TASK TO COMPLETE: Transcribe every entry exactly, leaving out any pictures.

DATA SECTION:
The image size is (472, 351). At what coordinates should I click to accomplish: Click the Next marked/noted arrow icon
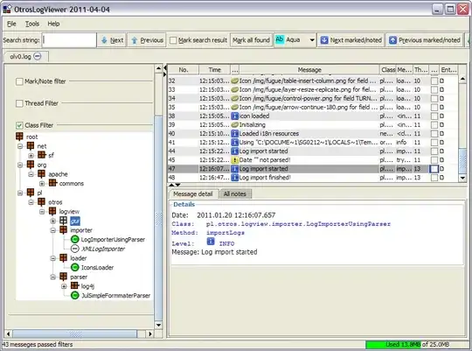[x=324, y=40]
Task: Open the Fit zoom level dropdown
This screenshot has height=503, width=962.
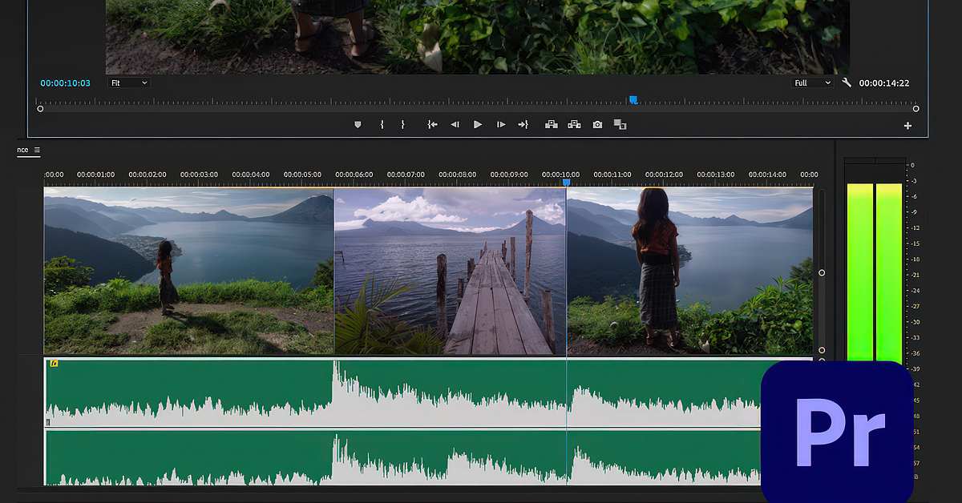Action: click(x=128, y=82)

YOUR SOLUTION:
The image size is (472, 351). At what coordinates should I click to accomplish: Click the Next marked/noted arrow icon
[x=324, y=40]
Task: Open the Fit zoom level dropdown
This screenshot has height=503, width=962.
Action: click(x=128, y=82)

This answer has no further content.